(ÜBUNGSTEXT)
Mehr als ein Dutzend Manöver mit bis zu 80.000 Teilnehmern hat Russland in den vergangenen zwei Jahren veranstaltet. Die meisten davon waren offenbar Überraschungsübungen und hatten keinen Zwei-Jahres-Vorlauf, wie die NATO bei "Trident Juncture". "Von den Zahlen her ist die Übung nicht wirklich beeindruckend", meint deshalb auch Paul Ivan vom European Policy Centre in Brüssel. Gleichzeitig müsse die NATO vorsichtig sein, keine Aufrüstungsspirale in Gang zu setzen.
Schwere Waffen nutzen
Die aktuelle Dynamik gleicht allerdings - zumindest noch - keiner Spirale wie im Kalten Krieg, als sich zwei in ihrer Zerstörungskraft ebenbürtige Gegner immer wieder gegenseitig überboten. Zur Zeit ist es eher so: Russland legt vor, die NATO versucht zu reagieren. "Die Russen sind entschlossener, flexibler und einiger", meint der NATO-Diplomat, "daran müssen wir definitiv arbeiten." Die Geschlossenheit verwundert niemanden, denn komplizierte Abstimmungsverfahren oder Legitimationsprozesse gibt es nicht im Militär Putins.

(AUSZÜGE AUS DATEN)
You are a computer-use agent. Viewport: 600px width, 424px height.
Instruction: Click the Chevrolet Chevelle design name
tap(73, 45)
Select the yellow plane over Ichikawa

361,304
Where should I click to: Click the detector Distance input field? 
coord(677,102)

==

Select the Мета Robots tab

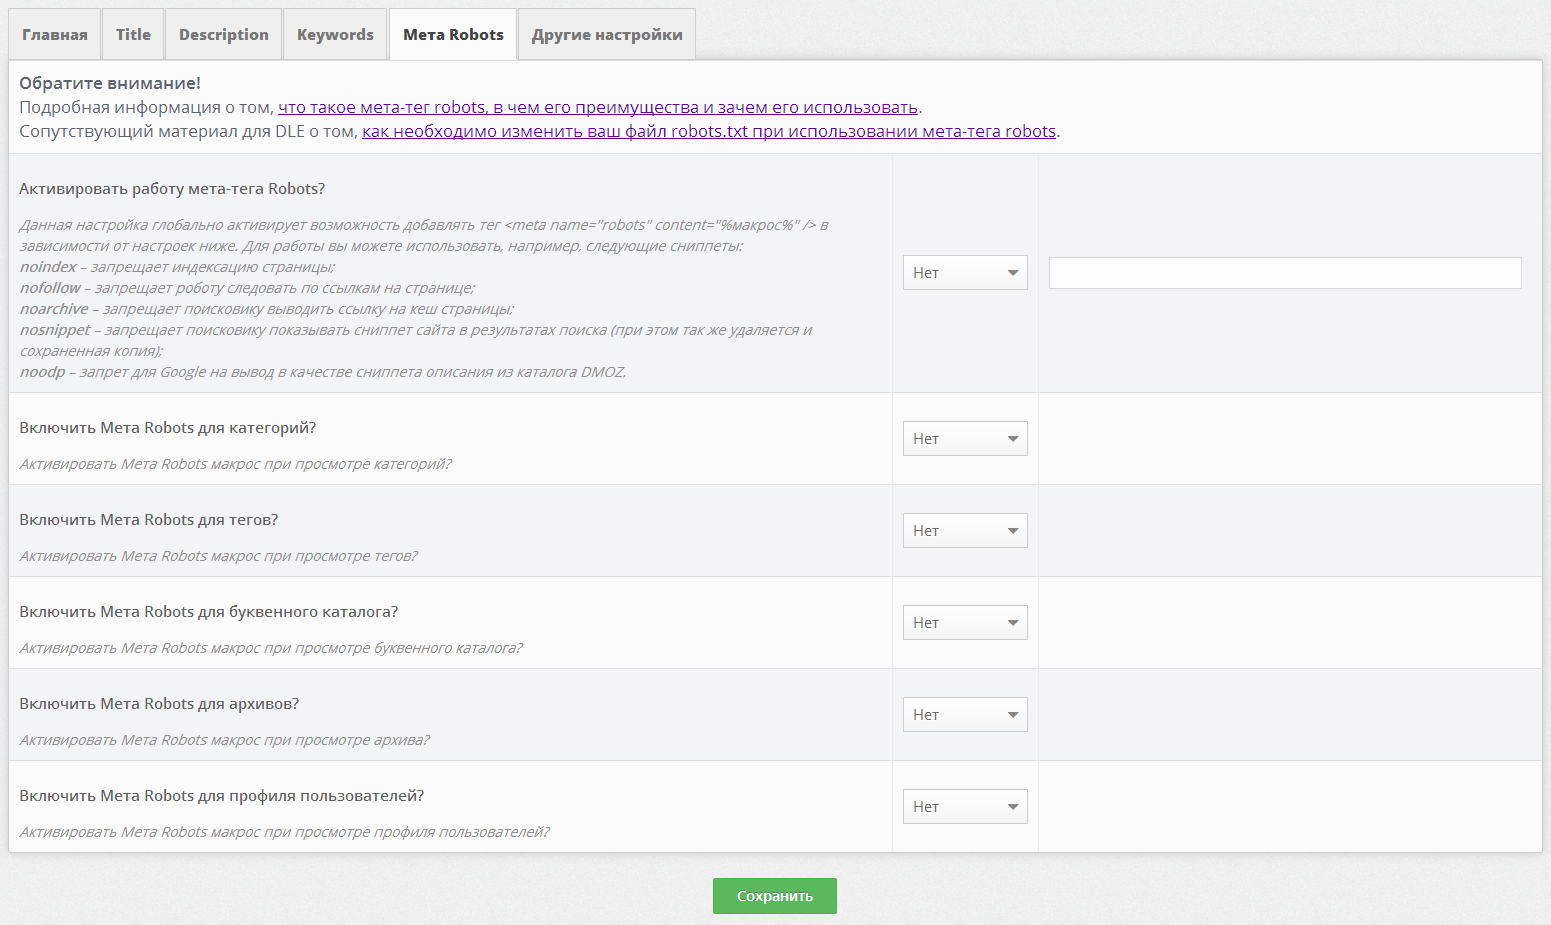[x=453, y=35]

(ZU BEARBEITENDE AUFGABEN)
1: Nennen Sie alle Eigenschaften, die der NATO-Diplomat im Text über die russischen Manöver den Russen zuschreibt.
2: Führen Sie den Text über die russischen Manöver im Anschluss an seinen letzten Satz weiter.

(GELÖSTE AUFGABEN)
1: entschlossener, flexibler, einiger

2:
General Domröse versucht so üben zu lassen, dass die verschiedenen Teile der NATO-Mitglieder am Schluss ein schlagkräftiges Ganzes ergeben. "Es ist ja nicht so, dass wir völlig lahm sind", betont er. Er gibt aber auch zu, dass die kürzlich demonstrierte Fähigkeit der Russen, Raketen vom Kaspischen Meer abzuschießen und damit Ziele im über 1000 Kilometer entfernten Syrien zu treffen, die NATO beunruhigt.
Zumindest legt das den Unterschied zwischen der Allianz und Russland schonungslos offen. "Die Russen haben in den vergangenen zehn Jahre erheblich aufgerüstet. Wir sind aus dem Afghanistan-Einsatz und dem Kosovo-Einsatz mehr auf 'Greet and Meet the People' eingestellt." Will heißen: Interkulturelle Kompetenz ist schön und gut, aber die NATO müsse wieder lernen mit "schweren Waffen und Flugzeugen mit modernem Überwachungsgerät" umzugehen.
Abschreckung contra Cyber-Krieg
Es geht um die langfristige Strategie der NATO. Auf dem Gipfel in Wales 2014 gab es das Signal zum Aufbruch und hastige Reaktionen auf die russische Annexion der Krim. Beispiel: die so genannte "Speerspitze", die innerhalb weniger Wochen überall im NATO-Gebiet eingreifen können soll.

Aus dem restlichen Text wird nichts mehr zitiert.